O assunto hoje não é dos mais
convidativos, pois falo de algo asqueroso, repulsivo. Apenas as almas puras
como bebês ou pessoas senis lhe são indiferentes ou até demonstram alguma
afinidade com ele: o cocô. Provavelmente o leitor não seguirá comigo, pois algo
mais proveitoso deve aguardá-lo em outras páginas. Para lá, amigo, ou me acompanhe
e se surpreenderá.
Este ensaio poderia ser ainda
mais enfadonho, e você, que é inteligente, há de concordar comigo: política é
bem pior do que cocô, não? Então, em vez de um texto sobre política, vou
discorrer sobre cocôs. Uma sugestão: caso resolva prosseguir, faça-o
furtivamente, sem que outros percebam. Abra duas páginas de forma que, com apenas
um clique, esta tela se oculte e outra fique à mostra. É um disfarce para o
caso de um curioso aparecer de supetão e o flagrar em “grave delito”. Se me
acompanhar, talvez não se arrependa.
Os pobres da minha infância – que
naquele tempo éramos abundantes – utilizavam fezes bovinas (bosta de vaca, para
ser mais direto) para debelar a poeira do chão de terra batida da casa. Assim, crianças
eram incumbidas de procurar o rebanho e recolher as ‘melhores fezes’, de
preferência aquelas ainda quentinhas. Postas num balde com água, eram mexidas até
que se tornassem uma sopa homogênea. Depois, com uma vassoura de ramos, aquela
calda era espalhada por todo o piso da casa, que secava rápido e ficava uma
belezinha. As crianças poderiam se sentar no chão, deitar e rolar sem que se
sujassem.
Eu também cheguei a usar tal
procedimento. Em casa não, pois meu pai ladrilhara o piso com tijolos e o
produto em questão deve ser aplicado apenas sobre terra batida, pois sobre
tijolos não funciona a contento. Mas passei essa barrela de ‘bosta de vaca’ em
terreiros, onde juntávamos feijão ou arroz colhidos no roçado.
Mas o cocô não é de boa serventia
apenas para nós pobres. As ricas e cultas gentes têm demonstrado profundo apreço
por ele – não bovino, mas humano. Recentemente, um museu paulistano de
grã-finos, o MAM (Museu de Arte Moderna), exibiu, em concorrida programação,
obra-prima de um italiano composta de latinhas de cocô. Há quem diga que tudo
não passa de uma farsa, que o artista não pôs nenhum cocô naquelas latinhas lacradas.

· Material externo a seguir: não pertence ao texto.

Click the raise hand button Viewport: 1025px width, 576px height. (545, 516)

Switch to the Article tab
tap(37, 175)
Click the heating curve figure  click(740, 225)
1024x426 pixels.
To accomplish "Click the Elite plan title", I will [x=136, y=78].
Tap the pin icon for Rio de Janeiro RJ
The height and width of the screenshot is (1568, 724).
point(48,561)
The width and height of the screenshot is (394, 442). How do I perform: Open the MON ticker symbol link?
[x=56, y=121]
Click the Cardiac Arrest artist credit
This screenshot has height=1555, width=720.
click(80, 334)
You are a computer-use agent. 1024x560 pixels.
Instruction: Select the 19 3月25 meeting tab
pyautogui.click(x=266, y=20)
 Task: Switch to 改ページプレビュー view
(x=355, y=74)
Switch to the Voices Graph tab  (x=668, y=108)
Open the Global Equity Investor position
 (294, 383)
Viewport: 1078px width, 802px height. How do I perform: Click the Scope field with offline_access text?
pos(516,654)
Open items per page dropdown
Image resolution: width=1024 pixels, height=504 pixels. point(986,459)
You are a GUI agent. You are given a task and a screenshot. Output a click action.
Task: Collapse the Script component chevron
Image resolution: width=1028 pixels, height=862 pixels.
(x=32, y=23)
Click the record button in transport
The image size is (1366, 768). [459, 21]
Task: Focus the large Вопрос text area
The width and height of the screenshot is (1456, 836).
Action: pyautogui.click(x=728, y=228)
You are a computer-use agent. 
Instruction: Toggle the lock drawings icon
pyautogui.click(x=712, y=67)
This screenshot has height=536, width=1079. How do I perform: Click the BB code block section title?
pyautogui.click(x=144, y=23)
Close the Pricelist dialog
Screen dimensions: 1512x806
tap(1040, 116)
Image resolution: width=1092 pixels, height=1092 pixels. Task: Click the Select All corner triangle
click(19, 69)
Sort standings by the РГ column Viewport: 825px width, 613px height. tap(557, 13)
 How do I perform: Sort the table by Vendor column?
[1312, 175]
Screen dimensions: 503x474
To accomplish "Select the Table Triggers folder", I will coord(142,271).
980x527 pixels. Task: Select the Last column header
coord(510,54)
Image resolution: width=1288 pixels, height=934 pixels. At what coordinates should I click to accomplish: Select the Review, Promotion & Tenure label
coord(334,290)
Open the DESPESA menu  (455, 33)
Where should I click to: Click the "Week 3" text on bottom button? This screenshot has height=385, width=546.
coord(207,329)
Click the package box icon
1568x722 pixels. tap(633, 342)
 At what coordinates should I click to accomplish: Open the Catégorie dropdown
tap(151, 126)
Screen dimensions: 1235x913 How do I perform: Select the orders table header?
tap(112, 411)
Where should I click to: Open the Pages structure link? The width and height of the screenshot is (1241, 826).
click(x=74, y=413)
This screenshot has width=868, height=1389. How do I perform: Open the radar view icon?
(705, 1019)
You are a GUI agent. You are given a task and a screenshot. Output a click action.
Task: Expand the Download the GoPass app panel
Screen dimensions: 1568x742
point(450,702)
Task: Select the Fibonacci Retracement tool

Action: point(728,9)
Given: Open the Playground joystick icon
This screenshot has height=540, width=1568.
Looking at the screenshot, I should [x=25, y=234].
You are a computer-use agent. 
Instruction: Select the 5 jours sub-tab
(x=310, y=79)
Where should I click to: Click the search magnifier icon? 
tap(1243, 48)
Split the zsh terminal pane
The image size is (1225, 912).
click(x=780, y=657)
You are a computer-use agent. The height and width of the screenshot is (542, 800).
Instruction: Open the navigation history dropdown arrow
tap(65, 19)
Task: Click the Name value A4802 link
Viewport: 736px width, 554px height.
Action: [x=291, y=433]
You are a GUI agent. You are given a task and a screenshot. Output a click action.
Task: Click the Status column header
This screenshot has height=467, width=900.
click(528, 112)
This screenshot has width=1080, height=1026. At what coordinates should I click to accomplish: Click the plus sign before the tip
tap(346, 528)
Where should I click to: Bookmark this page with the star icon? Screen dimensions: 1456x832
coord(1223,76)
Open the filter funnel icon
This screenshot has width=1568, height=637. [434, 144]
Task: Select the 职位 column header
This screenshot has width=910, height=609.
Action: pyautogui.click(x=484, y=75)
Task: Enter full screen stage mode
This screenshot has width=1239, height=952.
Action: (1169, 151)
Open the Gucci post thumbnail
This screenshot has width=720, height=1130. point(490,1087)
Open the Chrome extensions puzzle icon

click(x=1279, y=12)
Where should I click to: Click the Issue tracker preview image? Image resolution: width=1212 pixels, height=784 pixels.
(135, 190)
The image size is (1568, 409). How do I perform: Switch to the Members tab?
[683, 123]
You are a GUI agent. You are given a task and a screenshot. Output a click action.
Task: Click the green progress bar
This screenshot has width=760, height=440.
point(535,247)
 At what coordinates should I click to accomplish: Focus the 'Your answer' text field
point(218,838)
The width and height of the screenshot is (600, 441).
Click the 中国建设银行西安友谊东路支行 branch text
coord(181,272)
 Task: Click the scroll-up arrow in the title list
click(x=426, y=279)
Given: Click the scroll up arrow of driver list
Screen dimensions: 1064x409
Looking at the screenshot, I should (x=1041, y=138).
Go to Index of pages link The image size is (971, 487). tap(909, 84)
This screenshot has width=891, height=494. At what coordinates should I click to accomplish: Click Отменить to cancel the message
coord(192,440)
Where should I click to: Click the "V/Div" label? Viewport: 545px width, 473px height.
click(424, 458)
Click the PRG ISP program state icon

Mas, para que seja de fato uma obra-prima, como garantem os marchands, seu
conteúdo não pode ser outro. Por extrema ironia, ou o conteúdo da latinha é um autêntico
cocô do artista (já morto), ou a obra é literalmente uma merda, sem nenhum
valor de mercado. Dá para entender?
Para quem perdeu a exposição no
MAM, há um museu em Milão denominado Museo della Merda. De minha parte, se eu
for à Itália, prefiro ver os renascentistas. Mas, a quem se considera moderno,
recomendo aquele museu ou as tais latinhas de Piero Manzoni. Também
recomendaria o francês Marcel Duchamp, precursor da arte conceitual, com sua ‘preciosidade
mictórica’. E para quem gosta de ler
porcaria, nem precisa cruzar o oceano. Fique com a obra que consagrou Ferreira
Gullar: Poema Sujo, um autêntico excremento literário.
Ah, eu não poderia deixar passar.
Há algum tempo, num supermercado, vi um bolo com a inscrição: “bolo de cocô”.
Pensei que fosse bolo de coco, mas não. Perguntei à funcionária se o rótulo
estava errado, ela disse estar correto. Deixei lá o “bolo de cocô” e sai à
procura de um bolo de coco. Não encontrei.
Hoje não falei da política nem de
seus horrores, talvez de seus odores. Quanta fecalidade!